During his sojourn in East L.A., he was protected from the harm because of his habit of chasing his escaped pet peacock down Figueroa Boulevard at night, dressed in his fluffy bathrobe and fuzzy Cthulu slippers while yelling "Apollo! Apollo! Come back!" None of the gang members would shoot him; they were laughing too hard.
His various professions have included stints as an entertainment lawyer, a scheduler for a 976 sex telephone line, a theater reviewer and the personal assistant to a television star. For several years, he owned Heavy Petting, a pet boutique where movie stars bought gold-plated water dishes and designer wardrobes for their Chihuahuas and Pomeranians.
In the erotic paranormal romance genre -- which he refers to as “supernatural smut” -- he is best known for having written In Flesh and Stone and For Love of the Dead. His comic gay super hero trilogy will hopefully debut shortly with Fabulous in Tights to be followed by A Study in Spandex. He has recently agreed to write a series of mystery novellas featuring a gay detective and his Watsonian sidekick, who is the madam of a bordello.
Hal married a man roughly half his age who had no idea that Liza Minnelli and Judy Garland were related. In consequence, he has discovered that the use of hair dye is rarely an adequate substitute for Viagra.
Featured Work
Bite Club
Oh Bloody Marys!
West Hollywood. The Creative City. Liberal and welcoming. Free from discrimination and hatred. A safe place to live if you’re gay.

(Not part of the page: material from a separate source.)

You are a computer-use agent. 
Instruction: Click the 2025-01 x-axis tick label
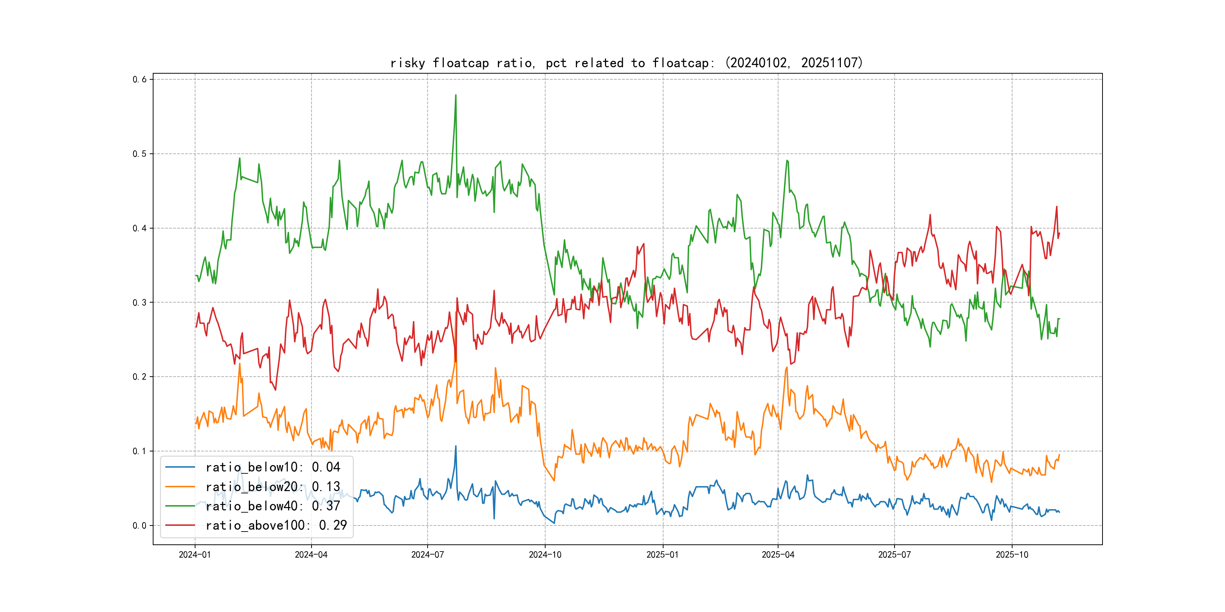[662, 555]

But West Hollywood isn’t safe anymore...
Someone in town has a macabre passion for beautiful young men. Healthy, gym-toned male bodies keep turning up, tortured, drained of blood, missing parts and quite, quite dead. Someone is using the Creative City as a canvas of gruesome, sadistic creativity. Someone is using West Hollywood as a warped psychotic playground. Someone... or some thing.
WeHo City Coroner Becky O’Brien is helpless to stop the accumulation of gym-toned corpses. At the end of her investigative rope, Becky calls upon the aid of an old college friend, Christopher Driscoll, who is something of an expert on serial killers. Rushing to her aid, Chris arrives in WeHo with his quirky boyfriend Troy in tow. Prowling the dark alleys and cruisy bars of WeHo in search of the psychotic fiend, the trio soon realizes that something
possibly not human has taken up residence in Boys' Town--something with an insatiable hunger for the flesh and blood of hot young men.
Following the trail of mangled corpses, Becky has another realization -- nothing is what it seems....not even her old friend Chris!
Sexy, scary, and very, very funny, Bite Club is a macabre black comedy that'll have you screaming bloody murder.